Given the importance of the government’s levelling up agenda for the UK, coupled with the trading vision articulated by Mr Johnson during his February speech in London, the success of British trade on the world stage will be a vital component of its future prosperity. The current administration has articulated a vision of boosting British exports from 30% of GDP to 35%, though it has given no time frame in which it plans to achieve this. It is hoped that much of this growth will occur with emerging economies in Asia, Africa and Latin America, as the UK looks to diversify its trade connections away from the EU. 

Encouragingly, there are early signs of success on this front. A recent study published by Lloyds Bank, in partnership with the Aston Business School, analysing 340,000 quarterly export transactions from 26,000 UK exporters, has thrown a light on the degree to which trade diversion away from Europe by Britain’s exporters has already occurred since the 2016 referendum result. Export growth value towards EU countries have since fallen by 8.7% per year since, equal to £50bn in export value that has been channelled elsewhere, largely to Brazil, Russia, India, China and the Commonwealth nations. 

The study also found that a third of all British exporters, along with a sixth of businesses generally, were planning further expansion beyond the EU in the coming years. “The data is uplifting because it shows British businesses are putting down new trading footprints around the world,” says Gwynne Master, managing director of global trade at Lloyds Bank. “Some of the biggest shifts that we have seen in terms of trade diversion has come from micro-exporters. As much as 46% of new export growth to non-EU markets was driven by this business segment,” says Ms Master. 

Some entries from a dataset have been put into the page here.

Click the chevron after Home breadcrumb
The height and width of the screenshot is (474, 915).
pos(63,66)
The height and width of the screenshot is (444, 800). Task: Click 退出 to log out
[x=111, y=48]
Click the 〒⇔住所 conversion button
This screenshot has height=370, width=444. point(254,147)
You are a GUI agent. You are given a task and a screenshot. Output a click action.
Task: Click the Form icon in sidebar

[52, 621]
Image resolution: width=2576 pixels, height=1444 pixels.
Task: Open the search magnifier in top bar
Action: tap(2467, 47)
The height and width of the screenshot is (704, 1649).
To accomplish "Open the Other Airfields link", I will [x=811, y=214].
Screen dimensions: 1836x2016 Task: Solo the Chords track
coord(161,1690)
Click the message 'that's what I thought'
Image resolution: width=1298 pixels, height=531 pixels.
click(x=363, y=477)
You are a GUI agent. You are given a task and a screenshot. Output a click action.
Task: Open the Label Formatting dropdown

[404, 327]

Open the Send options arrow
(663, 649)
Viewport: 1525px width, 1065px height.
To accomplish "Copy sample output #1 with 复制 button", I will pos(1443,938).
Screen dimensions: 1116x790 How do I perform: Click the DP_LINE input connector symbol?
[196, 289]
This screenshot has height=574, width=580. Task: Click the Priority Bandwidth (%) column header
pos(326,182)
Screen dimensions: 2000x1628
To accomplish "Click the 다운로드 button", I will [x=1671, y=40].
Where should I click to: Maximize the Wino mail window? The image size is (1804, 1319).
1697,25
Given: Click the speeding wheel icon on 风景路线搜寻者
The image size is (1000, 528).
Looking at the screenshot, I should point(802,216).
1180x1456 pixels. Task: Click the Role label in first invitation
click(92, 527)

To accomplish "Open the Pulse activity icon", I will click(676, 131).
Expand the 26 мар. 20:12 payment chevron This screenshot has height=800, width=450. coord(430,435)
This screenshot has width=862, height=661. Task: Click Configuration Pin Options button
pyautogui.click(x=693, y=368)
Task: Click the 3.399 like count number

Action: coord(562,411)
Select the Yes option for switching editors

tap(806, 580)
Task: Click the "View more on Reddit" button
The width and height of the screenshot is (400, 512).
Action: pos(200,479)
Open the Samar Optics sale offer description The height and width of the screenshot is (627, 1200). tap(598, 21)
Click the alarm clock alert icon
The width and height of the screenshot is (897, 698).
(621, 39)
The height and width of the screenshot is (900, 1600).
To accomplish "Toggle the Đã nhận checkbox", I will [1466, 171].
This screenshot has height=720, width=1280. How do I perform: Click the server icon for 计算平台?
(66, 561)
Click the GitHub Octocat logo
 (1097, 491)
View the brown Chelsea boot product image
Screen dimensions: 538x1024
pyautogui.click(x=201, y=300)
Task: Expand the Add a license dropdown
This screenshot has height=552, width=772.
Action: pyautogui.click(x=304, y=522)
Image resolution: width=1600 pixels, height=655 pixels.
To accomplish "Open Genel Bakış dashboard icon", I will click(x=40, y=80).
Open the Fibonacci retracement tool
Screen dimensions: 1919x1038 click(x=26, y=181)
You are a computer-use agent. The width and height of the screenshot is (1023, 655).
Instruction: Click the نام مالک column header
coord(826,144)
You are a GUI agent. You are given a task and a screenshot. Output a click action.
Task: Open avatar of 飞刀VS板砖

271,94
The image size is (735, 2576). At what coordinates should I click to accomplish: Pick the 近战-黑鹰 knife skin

To accelerate Britain’s trade goals, Lloyds Bank has launched a digital trade offering for the country’s businesses, whether they are clients of the bank or not. “In order to help Britain’s economic recovery, we have a tool called the International Trade Portal (ITP) which has been made available to all UK companies. Businesses want to know which markets are the best fit for their products, who their potential buyers and suppliers are, the kind of duties and taxes they will encounter in specific markets, as well as the kind of country risk they are likely to face. The ITP can answer all of these questions,” says Ms Master. 

Yet, Mr Johnson’s vision of the UK as a global trading nation, harnessing opportunities across the oceans, will not be achieved easily. For one, the UK is now an independent mid-tier economy mixing in a multi-polar world, full of rising and established economic giants. Creating and maintaining favourable trade agreements with the most important economies will incur sizeable costs for the country, and its private sector, in one form or another. The UK’s ambitions must be tempered by the fact that, in 2020, it is an archipelago of 67 million people in a world of 7.5 billion. 

The future of the British economy, with its mix of strengths and weaknesses, still hangs in the balance. Much will depend on the government solving a range of problems, from low investment and low productivity, to improving the country’s hard and soft infrastructure. Above all, policy certainty and long-term thinking will help in this regard. For its many and obvious flaws, the current administration is at least presenting a narrative of its priorities that fit with this agenda. The challenge, however, will be translating this broad vision into meaningful outcomes. That will require a mix of hard policy choices and technocratic excellence, both of which have been in short supply in recent years.